• _Task to carry out_
Ignoring the pictures, copy the data exactly.

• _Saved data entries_
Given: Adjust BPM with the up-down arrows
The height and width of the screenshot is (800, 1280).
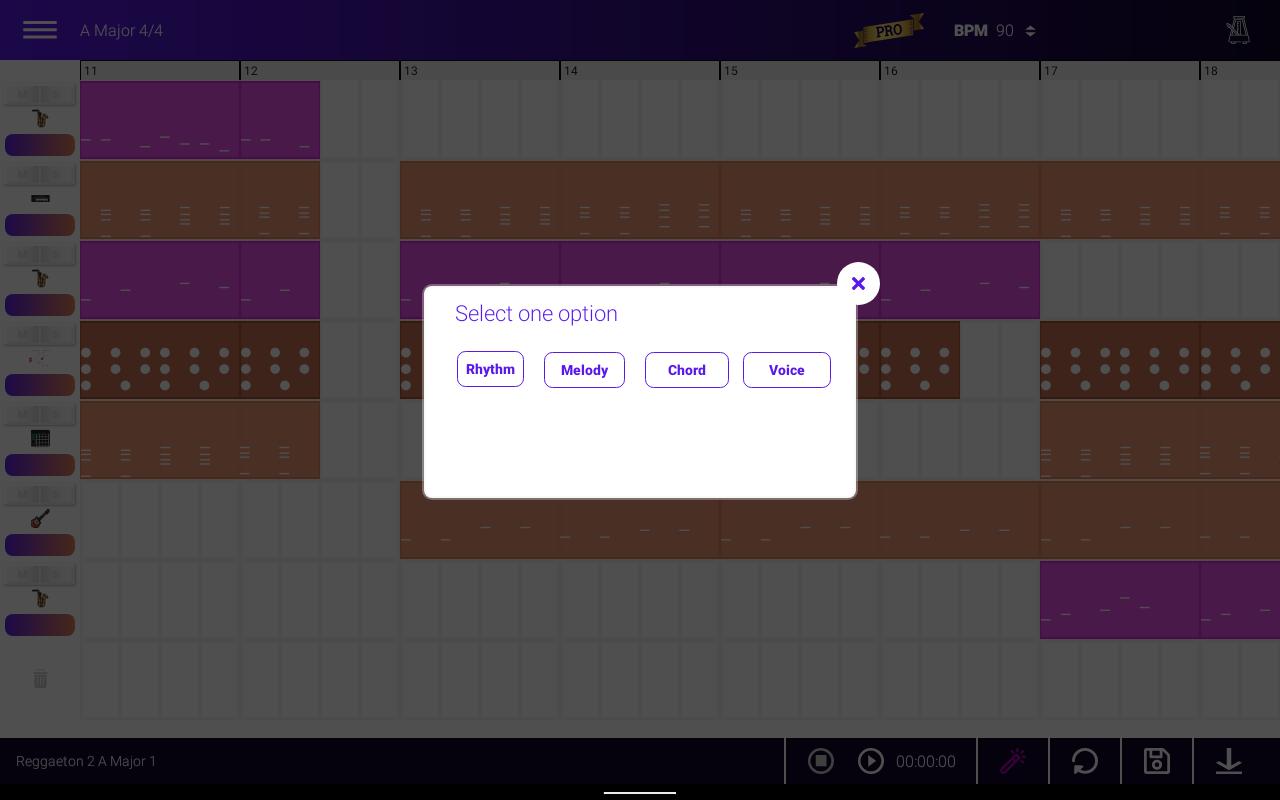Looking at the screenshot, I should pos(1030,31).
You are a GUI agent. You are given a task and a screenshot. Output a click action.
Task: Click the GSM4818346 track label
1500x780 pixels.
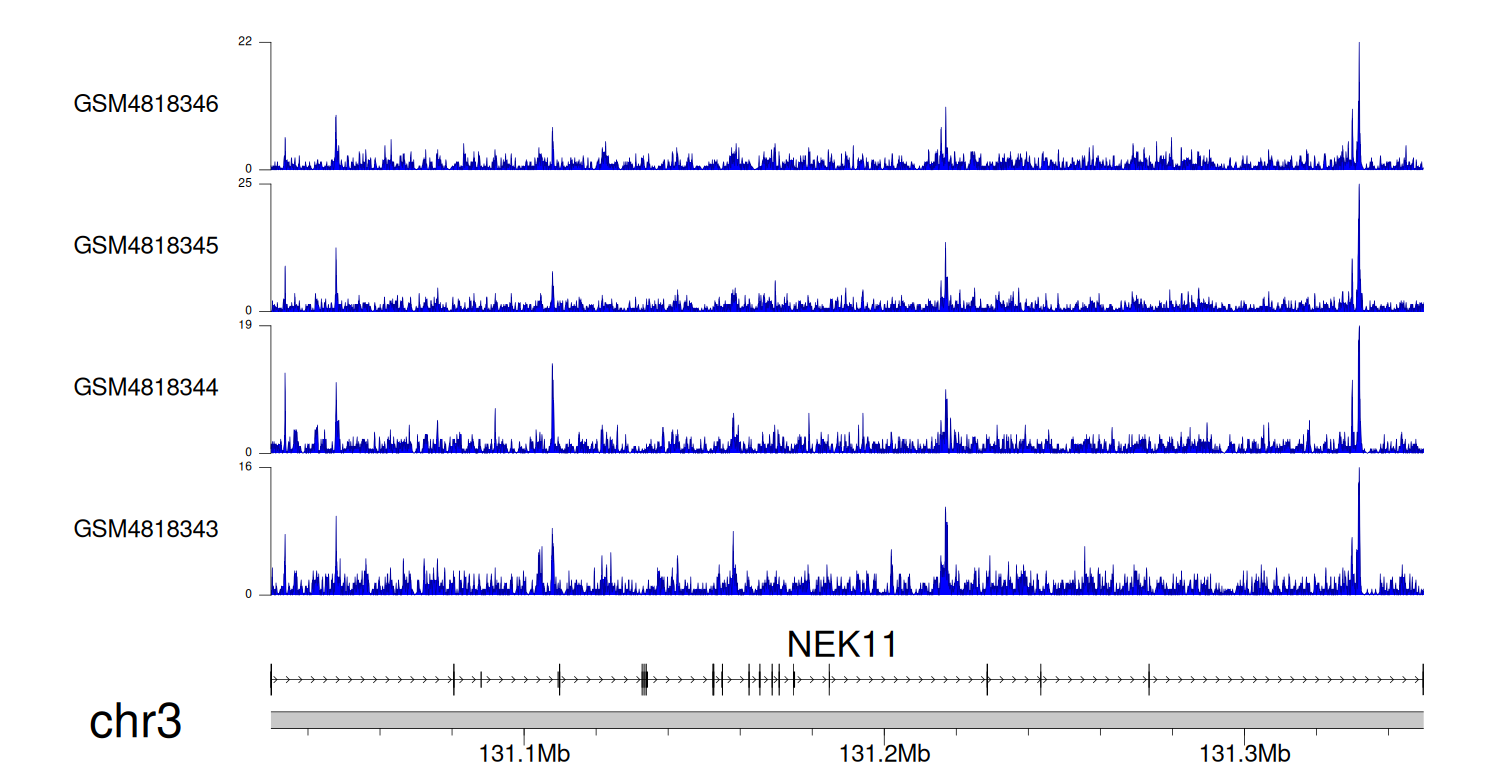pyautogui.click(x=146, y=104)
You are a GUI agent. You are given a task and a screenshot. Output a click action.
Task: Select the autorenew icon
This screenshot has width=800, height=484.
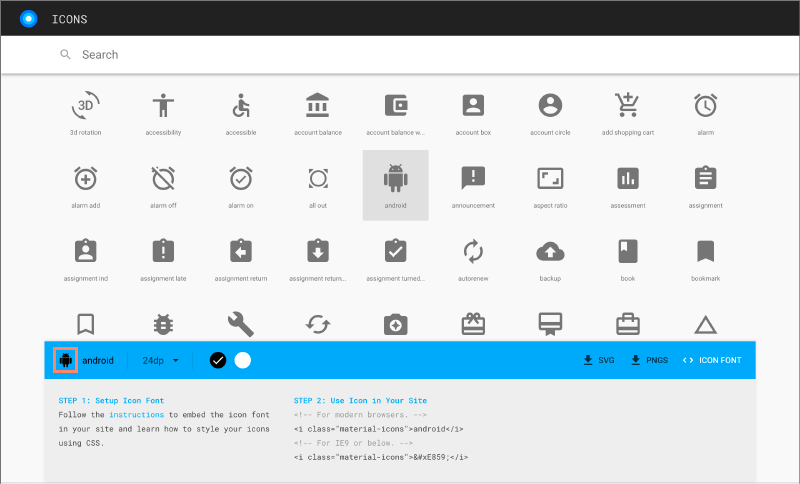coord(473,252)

• _Exercise output_
Given: Adjust BPM with the up-down arrows
The height and width of the screenshot is (800, 1280).
Looking at the screenshot, I should pos(1030,31).
You are a GUI agent. You are given a task and a screenshot. Output a click action.
Task: Click the GSM4818346 track label
1500x780 pixels.
pyautogui.click(x=146, y=104)
You are a GUI agent. You are given a task and a screenshot. Output a click action.
Task: Select the autorenew icon
This screenshot has width=800, height=484.
coord(473,252)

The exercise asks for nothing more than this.